◆ BRIEF
Whenever a line in the following entries includes "screenshot", tally it. Report nothing except the final count.
::: DATASET EXTRACT :::
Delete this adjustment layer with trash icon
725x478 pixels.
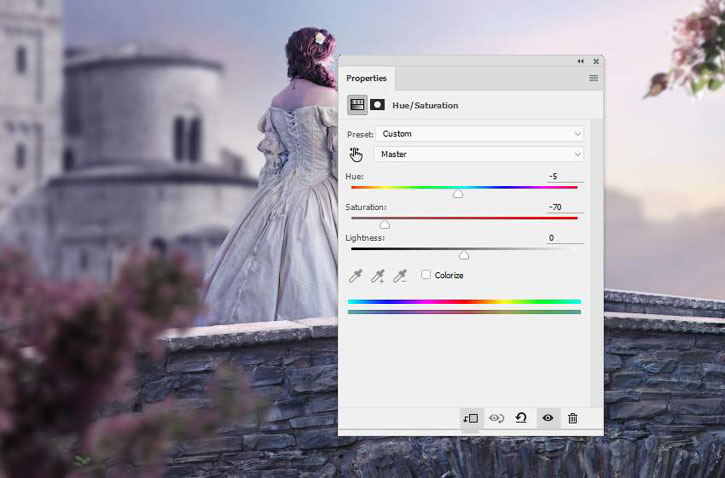click(x=572, y=418)
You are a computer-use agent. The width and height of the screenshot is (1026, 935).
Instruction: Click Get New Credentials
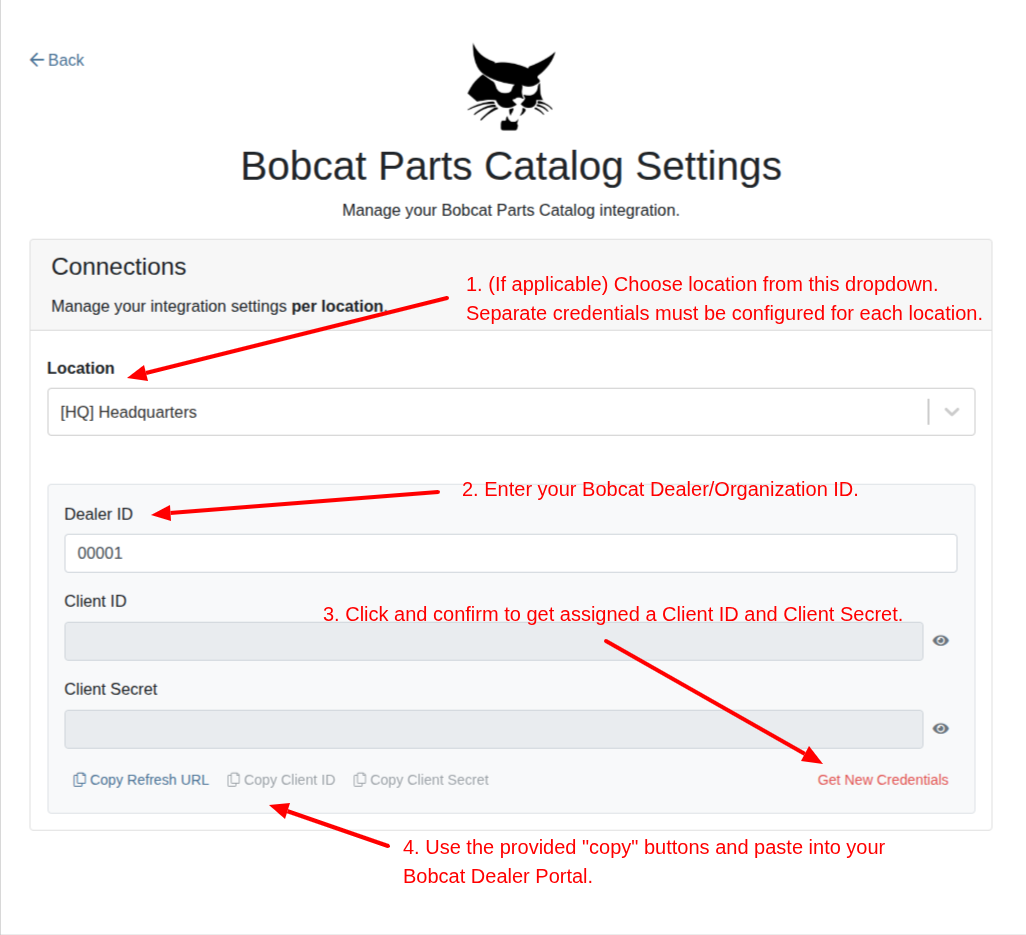click(x=883, y=780)
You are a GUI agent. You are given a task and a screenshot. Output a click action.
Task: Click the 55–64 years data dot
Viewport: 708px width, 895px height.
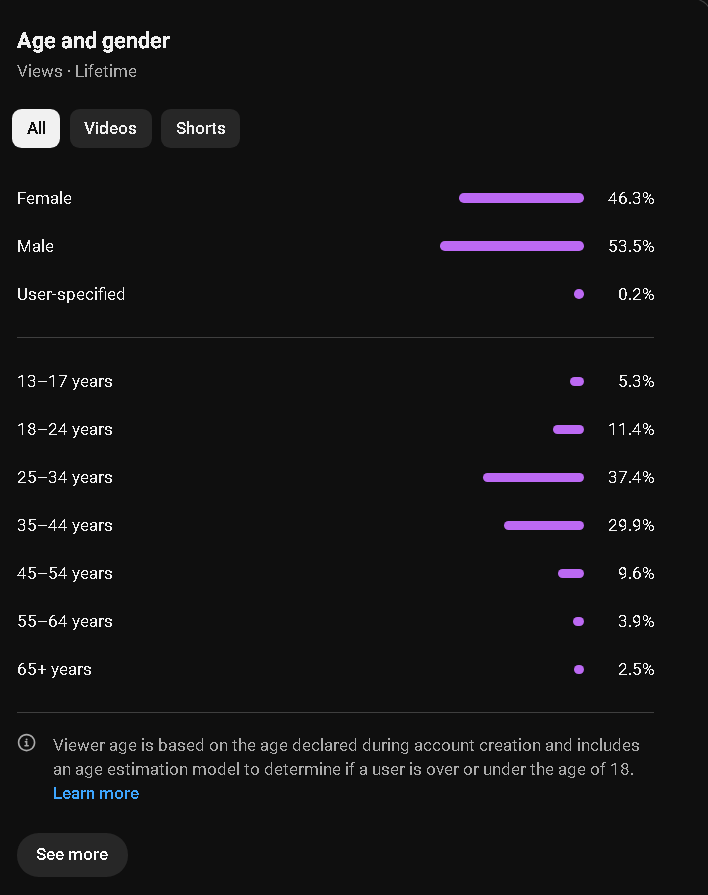point(578,621)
:::
◆ SOLVED PROBLEM
2